Dalam periode mandatnya yang singkat, KPP HAM berhasil melakukan sembilan penyelidikan lapangan di Timor Timur. Tiga di antaranya melibatkan penggalian kuburan di Nusa Tenggara Timur untuk menggali jenazah korban-korban dugaan pembunuhan massal di Suai, Covalima. KPP HAM juga mengambil keterangan langsung 123 saksi, di Dili, Suai, Liquiça, Maliana, Maubara, Kupang, Atambua dan Jakarta. Saksi-saksi ini mencakup korban, pejabat sipil, perwira militer, anggota dan pemimpin milisi pro-integrasi. KPP HAM juga mengumpulkan bukti luas dalam bentuk dokumen, keputusan-keputusan institusi sipil dan militer, transkrip percakapan radio, liputan media massa atas berbagai kejadian, serta laporan-laporan dari institusi lainnya. Selain Laporannya, KPP HAM juga mengumpulkan seluruh bukti dan keterangan saksi menjadi berbagai database dokumenter sebagai lampiran guna mendukung laporannya. Database ini cukup besar dan mencakup banyak kumpulan bukti fisik dan sebuah indeks dokumen yang mengandung lebih dari 1000 entri. Sumber-sumber bukti tersebut menjadi dasar bagi analisis dan kesimpulan KPP HAM.

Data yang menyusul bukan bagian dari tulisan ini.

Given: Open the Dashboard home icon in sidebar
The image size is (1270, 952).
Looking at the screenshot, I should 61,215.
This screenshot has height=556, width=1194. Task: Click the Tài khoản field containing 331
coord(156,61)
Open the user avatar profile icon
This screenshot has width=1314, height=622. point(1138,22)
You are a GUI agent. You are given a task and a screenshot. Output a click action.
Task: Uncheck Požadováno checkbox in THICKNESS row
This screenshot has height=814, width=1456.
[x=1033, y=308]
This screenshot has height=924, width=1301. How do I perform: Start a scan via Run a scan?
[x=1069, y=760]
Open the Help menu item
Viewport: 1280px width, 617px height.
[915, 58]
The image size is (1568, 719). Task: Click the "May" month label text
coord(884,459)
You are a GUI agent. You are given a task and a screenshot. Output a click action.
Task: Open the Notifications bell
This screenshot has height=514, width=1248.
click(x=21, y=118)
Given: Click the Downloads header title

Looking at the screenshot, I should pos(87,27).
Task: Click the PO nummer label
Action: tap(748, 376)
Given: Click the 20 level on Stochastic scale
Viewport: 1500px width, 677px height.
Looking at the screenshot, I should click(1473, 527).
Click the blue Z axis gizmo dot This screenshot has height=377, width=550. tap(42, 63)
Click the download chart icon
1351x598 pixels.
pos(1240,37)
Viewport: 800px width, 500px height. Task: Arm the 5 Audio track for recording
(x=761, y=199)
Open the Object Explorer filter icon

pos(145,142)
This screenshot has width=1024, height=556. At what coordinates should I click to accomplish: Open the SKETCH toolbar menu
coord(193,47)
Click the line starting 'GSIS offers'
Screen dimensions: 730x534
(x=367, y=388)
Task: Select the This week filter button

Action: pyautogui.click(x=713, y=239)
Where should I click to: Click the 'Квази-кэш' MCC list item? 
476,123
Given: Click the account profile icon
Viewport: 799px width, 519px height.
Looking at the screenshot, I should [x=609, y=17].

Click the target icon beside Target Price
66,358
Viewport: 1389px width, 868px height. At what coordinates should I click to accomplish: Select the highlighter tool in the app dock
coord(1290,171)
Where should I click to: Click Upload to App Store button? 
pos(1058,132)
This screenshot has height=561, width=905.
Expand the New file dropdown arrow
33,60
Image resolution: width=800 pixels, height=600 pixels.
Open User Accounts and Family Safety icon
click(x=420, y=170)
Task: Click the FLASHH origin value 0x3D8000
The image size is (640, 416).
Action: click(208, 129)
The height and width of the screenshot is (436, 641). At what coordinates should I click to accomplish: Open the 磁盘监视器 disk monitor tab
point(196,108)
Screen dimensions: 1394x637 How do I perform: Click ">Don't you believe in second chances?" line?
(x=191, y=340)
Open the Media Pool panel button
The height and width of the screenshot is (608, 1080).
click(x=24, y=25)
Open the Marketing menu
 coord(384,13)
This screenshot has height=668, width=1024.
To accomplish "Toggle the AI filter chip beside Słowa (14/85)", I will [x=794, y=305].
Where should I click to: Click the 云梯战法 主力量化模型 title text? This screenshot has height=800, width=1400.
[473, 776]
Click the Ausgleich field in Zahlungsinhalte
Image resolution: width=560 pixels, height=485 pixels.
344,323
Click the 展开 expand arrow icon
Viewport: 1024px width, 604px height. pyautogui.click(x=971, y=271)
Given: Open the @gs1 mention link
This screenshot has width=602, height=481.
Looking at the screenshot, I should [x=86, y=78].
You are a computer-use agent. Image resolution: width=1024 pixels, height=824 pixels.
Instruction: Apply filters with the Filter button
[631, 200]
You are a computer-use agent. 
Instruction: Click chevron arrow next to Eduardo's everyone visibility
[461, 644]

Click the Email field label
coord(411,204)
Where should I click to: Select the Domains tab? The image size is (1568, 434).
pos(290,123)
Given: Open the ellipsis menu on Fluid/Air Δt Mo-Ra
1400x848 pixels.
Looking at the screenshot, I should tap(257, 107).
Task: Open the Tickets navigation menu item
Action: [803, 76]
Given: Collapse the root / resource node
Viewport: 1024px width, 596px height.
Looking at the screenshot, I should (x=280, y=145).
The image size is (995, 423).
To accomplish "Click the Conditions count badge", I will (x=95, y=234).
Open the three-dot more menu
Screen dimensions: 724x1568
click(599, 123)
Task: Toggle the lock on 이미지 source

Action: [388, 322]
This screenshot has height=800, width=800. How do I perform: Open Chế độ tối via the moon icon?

Temuan Mengenai Pelanggaran HAM Berat dalam Bentuk Kejahatan Terhadap Kemanusiaan

KPP HAM menyimpulkan bahwa kejahatan terhadap kemanusiaan telah terjadi di Timor Timur pada tahun 1999. Kesimpulan ini didasarkan pada temuan

mengenai pola-pola spesifik dalam berbagai kejadian kekerasan yang diperiksa oleh Komisi. Pola-pola tersebut melibatkan identitas pelaku dan korban, sifat sistematis metode dukungan dan perbuatan tindak kejahatan, cakupan geografis yang luas dan rentang waktu yang lama dari kekerasan, serta jumlah korban kekerasan. KPP HAM menganalisis kejadian-kejadian baik sebelum maupun sesudah Jajak Pendapat mengklasifikasinya dengan mengidentifikasi bentuk-bentuk kejahatan tertentu: 1. Pembunuhan

KPP HAM berkesimpulan bahwa pembunuhan dan percobaan pembunuhan telah terjadi. Mereka juga berkesimpulan bahwa pembunuhan-pembunuhan tersebut didasarkan pada motivasi politik atau dasar diskriminatif lainnya, dan pembunuhan-pembunuhan ini terjadi di luar hukum. Dalam beberapa kasus yang mereka selidiki, pembunuhan terjadi di rumah penduduk sipil, gereja, lokasi pengungsian, serta di markas militer dan kantor polisi. Sebagai contoh untuk kategori terakhir ini adalah kesimpulan mereka bahwa sebuah pembunuhan telah terjadi di Markas Kodim di Lautém pada tanggal 11 September 1999. KPP HAM menemukan bahwa para korban pada awalnya ditahan oleh milisi Tim Alfa tanggal 7 September 1999 dan dibawa ke markas tersebut karena mereka dicurigai sebagai pro-kemerdekaan.